Information is all around us. We're producing more data on a daily basis than ever before, and there is no sign of this phenomenon slowing down. Most likely, this is due to the increasing number of network-connected devices. Everyone has a laptop, a tablet, and two phones it seems — each generating data in their own unique ways. Going beyond personal computing devices that we control for the most part, there is a growing number of unmanned devices that are pushing data across networks. These autonomous agents are usually sensing data about their surrounding environment, and publishing the raw data for either some centralized software that knows how to make sense of that data, or in a more distributed fashion where other agents might want to know what's going on. These autonomous agents have a profound impact on the global measurement of available information because they never sleep. There is an endless stream of data about the current state of the world. We're measuring just a portion of our existence through these autonomous tools, a tiny fraction of what we could potentially measure. Imagine what the automated information stream will look like 5, 10, 20 years from now...

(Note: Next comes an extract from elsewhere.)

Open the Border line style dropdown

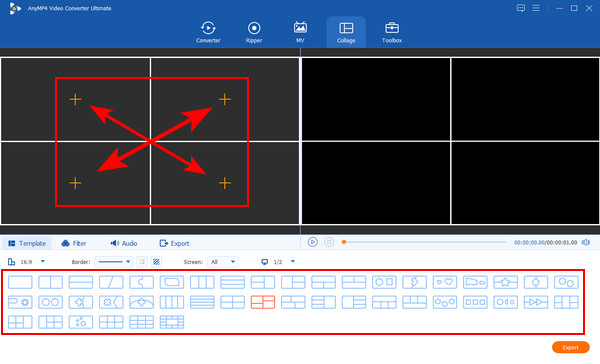click(x=114, y=262)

We know there is a lot of information moving around the networks that connect us all. We label this high-volume of data as big data. Its a good name as it accurately captures two properties of what seems to be happening in information technology today. We're collecting data about anything and everything. That much is a given. We've always done this, as long as computers have existed. The new part of the equation is that our data has grown-up. We used to have a concept of storing only meaningful data, while discarding the stuff that seemed wasteful to the domain in question. That concept is eroding quickly — the idea that data can be wasteful seems to be an idea from the distant past where hard drive space was not a commodity. Since that notion is becoming less and less relevant, the thirst for data is palpable. You can see it everywhere. We've got software such as Hadoop dedicated to solving the problem of big data. Google's map-reduce has pushed it's way into the mindset of every system architect it would seem. Given that we're not all accustomed to this idea that we have to be capable of processing terabytes of data on a daily basis, perhaps we need to take a step back and examine what big data really means for our traditional approaches to software development.

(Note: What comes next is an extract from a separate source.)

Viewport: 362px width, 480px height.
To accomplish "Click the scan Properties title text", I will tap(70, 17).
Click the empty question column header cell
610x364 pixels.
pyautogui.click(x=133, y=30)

The world is a complex place, constantly presenting us with complex information. Now that we're able to capture a larger slice of that information, we have to think about the best way to approach it. Not just from a capacity standpoint, but from a few other practical perspectives as well. To do that, it might help if we were to think about why big data is big to begin with. Has data grown big simply due to the increased volume of available data? Or is big data a manifestation of complexity in the form of bits we can compute with?

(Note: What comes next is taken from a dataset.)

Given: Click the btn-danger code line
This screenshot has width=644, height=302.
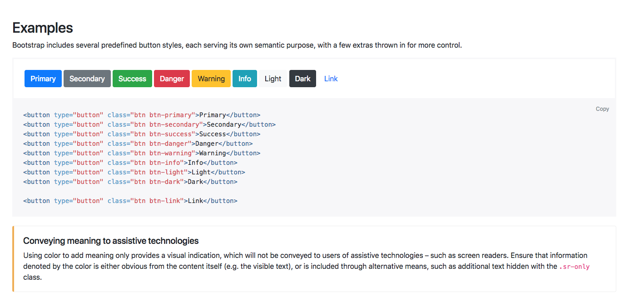Looking at the screenshot, I should tap(138, 144).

The reason I think these are important questions to ask in this era of computing with big data, is that they have a rather noticeable impact on software. Both our legacy software that has been deployed for years, and the software we're writing right now. In either scenario — whether big data exists as just a side-effect of availability or if big data is the realization of the complexity in our world — we require more compute power to interact with it. Is this necessarily a bad thing? No, I think not, but I do think that the focus around what we're actually computing with big data could be sharpened. For example, if you view big data as being collected as one big giant heaping pile of information, stored away for later analyses, you're going to require specialized software that is meant for dealing with enormous data sets. Alternatively, we could think about how we scale out our existing architectures to support larger volumes of data.
The trouble is, existing IO patterns that we have in place today do not match up with some of the larger scale information processing operations that are becoming prevalent, again, due to the availability of raw data. If my modest web application wanted to perform a sort on some data set that spans the terabyte range, I'm in trouble unless I've gotten many things right in terms of both design and deployment. So, imagine this same problem with even more data. It's challenging enough to get this types of problems right, and to perform reasonably well, with a mere terabyte of data. But is a terabyte even considered big data anymore with respect to perform these types of IO operations that we're accustomed to — like sorting? Let's just assume that big data is nothing more than "more of the same". We're still building software as we normally would, its just that now, we have forty times our current peak to process. The inability of our current programming models to handle this type of volume renders concepts that we're used to meaningless. We have to keep the end user in mind too — if we're writing a big data application, they cannot expect progress indicators to function as they would with regular-sized data.
A big part of what Google and Hadoop do in their big data practices is filter out noise. That is, the actor working with the big data wants to find something smaller. Given the actual magnitude of how big some of this big data really is, small isn't really small. Take Google's search results — "hotels in Toronto" gives me an impressive 109,000,000 results. Of those, maybe 5 are what I'm really looking for. It seems like I might have some trouble finding 5 search results amongst millions? It turns out that I do not — what I'm looking for is actually on the first page. Where I'm going with this is that it turns out that it can be advantageous for software to give users the impression of big data. A web search that returned only 10 results wouldn't look very impressive now would it? Going forward, developers need to acknowledge that big data is a multi-dimensional problem that extends all the way to the user — it's not just an issue with available capacity.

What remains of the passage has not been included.